I'm thankful for the electromagnetic spectrum

I'm thankful for the electromagnetic spectrum. The what? you say. The electromagnetic spectrum. You read correctly.

So what is this? The electromagnetic spectrum is one of the types of energy. Instances of this type of energy can be thought of as little energy vibrations. They all belong to a family, as the different notes on a piano keyboard belong to one family. When sounded, each piano note is different, but they are all very much alike, sounds, vibrations of a certain type. (Sounds are a different sort of vibration from the vibrations of the electromagnetic spectrum). Sounds differ from one another in their frequency and wave length. High pitched sounds have a high frequency and a small wave length. Low pitched sounds have a low frequency and a large wave length. But all sounds are very similar, part of the same family. The members of the electromagnetic spectrum are like that. They are very similar, differing in their wave lengths and frequencies. (They, and sounds, also differ within the two families in the amount of energy they have.) The energy of the electromagnetic spectrum travels at the velocity of light, c in Einstein's famous e = m times c squared equation.

So why should I be thankful for the vibrations of the electromagnetic spectrum? Because I wouldn't be here without them, and neither would you. How so? Well, let me list some of the members of this large family. It includes, at the very small wave length, high frequency, and high energy end, gamma rays. Then, as wave length increases, and the frequency and energy decrease, X rays, ultraviolet rays, light, infrared/heat, and all of the radio waves. The range is enormous. Gamma rays have wave lengths on the order of a trillionth of a meter, and the radio waves can have lengths as long as 10 million meters. (We don't use those for ordinary communications.) As the Wikipedia article on this subject puts it: "In our universe the short wavelength limit is likely to be the Planck length, and the long wavelength limit is the size of the universe itself (see physical cosmology), though in principle the spectrum is infinite."

Okay, so there is a tremendous family of energy. So why is this important? There are many reasons, dear reader, but I will mention one as of most importance. Our earth gets most of its available energy from the sun, carried here by light, which is part of the electromagnetic spectrum. This light keeps the earth from being a frozen ball of rock and ice. It fuels photosynthesis, the process by which plants turn water and Carbon Dioxide into food. It powers the water cycle. It makes it possible for those of us blessed with eyesight to see the world around us. If there were no electromagnetic spectrum, we wouldn't be here. Because there is an electromagnetic spectrum, we are.

In case you are wondering how we can be heated by light, the energy in light is absorbed by matter. This absorption of energy heats things up. Objects so heated can, then, give off heat in other ways.

Besides the critical energy we get from the sun, I'd like to mention two other aspects of the electromagnetic spectrum. One is color (See also here). God didn't have to create light at all, I guess, and when He did, it didn't have to be colored.
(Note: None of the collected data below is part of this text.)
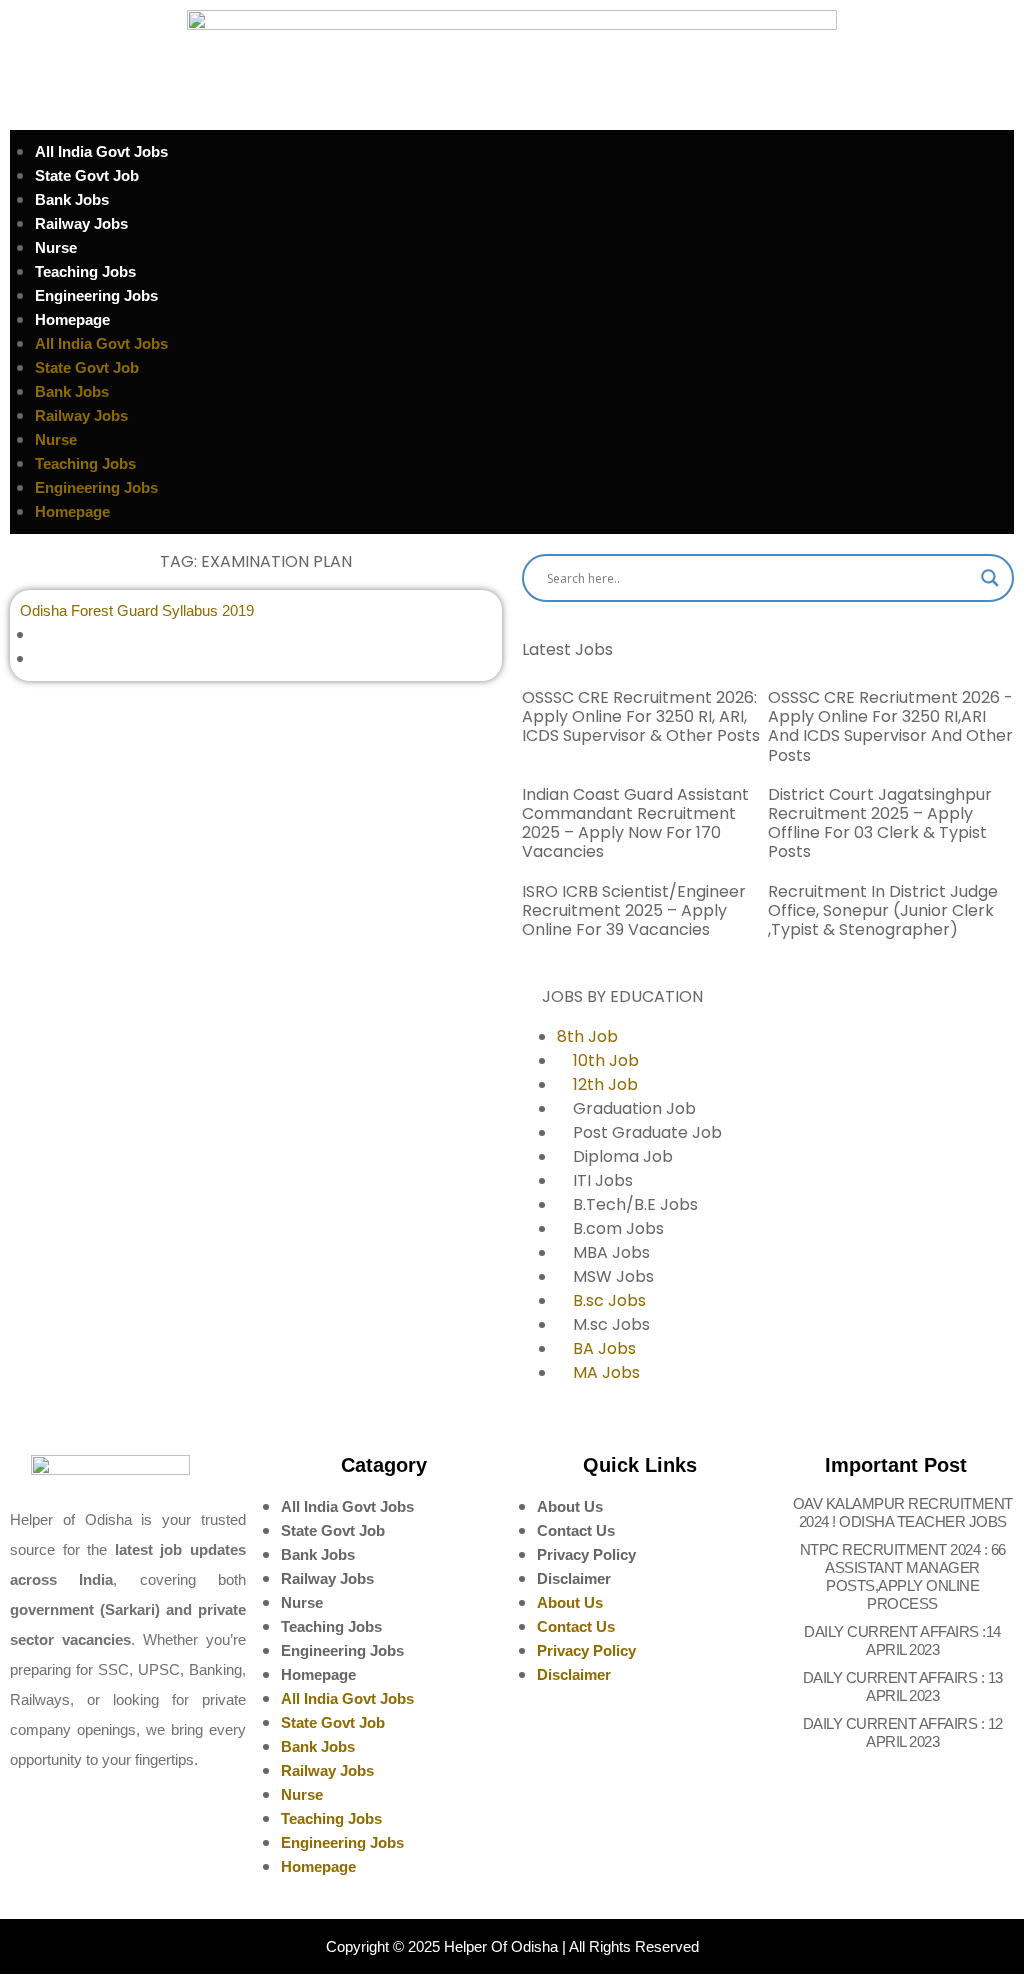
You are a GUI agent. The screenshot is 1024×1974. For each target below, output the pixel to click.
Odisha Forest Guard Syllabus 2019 (137, 610)
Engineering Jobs (96, 295)
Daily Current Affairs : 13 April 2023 (903, 1686)
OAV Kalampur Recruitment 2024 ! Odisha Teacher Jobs (903, 1512)
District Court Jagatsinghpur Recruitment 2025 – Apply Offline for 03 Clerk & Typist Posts (880, 823)
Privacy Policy (586, 1554)
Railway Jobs (81, 223)
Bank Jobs (72, 199)
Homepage (72, 319)
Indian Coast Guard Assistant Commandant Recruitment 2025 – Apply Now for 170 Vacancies (635, 823)
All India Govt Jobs (101, 151)
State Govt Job (87, 175)
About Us (570, 1506)
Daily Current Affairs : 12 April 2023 (903, 1732)
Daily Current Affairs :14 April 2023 (902, 1640)
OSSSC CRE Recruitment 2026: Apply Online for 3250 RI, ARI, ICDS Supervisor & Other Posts (641, 716)
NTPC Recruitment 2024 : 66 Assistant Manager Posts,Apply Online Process (903, 1576)
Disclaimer (574, 1578)
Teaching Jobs (85, 271)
But it is. Without that part of the electromagnetic spectrum, light, we wouldn't see color in flowers, in babies, in great art, in the sky, the grass, and sidewalks. (I know -- some of us can't see color, and some can't see at all. But most of us can do both, and take it entirely too much for granted.) The second aspect is just that we (and many animals) can see at all. I take this too much for granted. There are many other reasons that the electromagnetic spectrum is important, in industry, in medicine, in communications, and elsewhere, but that will do.

Lest there be any doubt, I'm thankful to God for the electromagnetic spectrum. Although I can't prove it, I believe that God designed the universe to include it, and I'm glad He did.

Here's a post on Biblical references to light.

By the way, I'm also thankful for the Wikipedia, and for Rebecca, who suggesting that November be a month of blogger gratitude emphasis. I also thank you, my readers. I am posting this on November 23, 2006, Thanksgiving Day in the United States. For what it's worth, Rebecca is a Canadian. Here is another post expressing my gratitude for a number of things, here's one, expressing my gratitude for cell division, and here is one expressing my gratitude for Carbon atoms.


lingamish said...

This post is terrific. There are so many reasons to give thanks to our Creator. That thing about one of the wave lengths being as large as the whole universe... whoa!

Martin LaBar said...

Yes, that does give one pause!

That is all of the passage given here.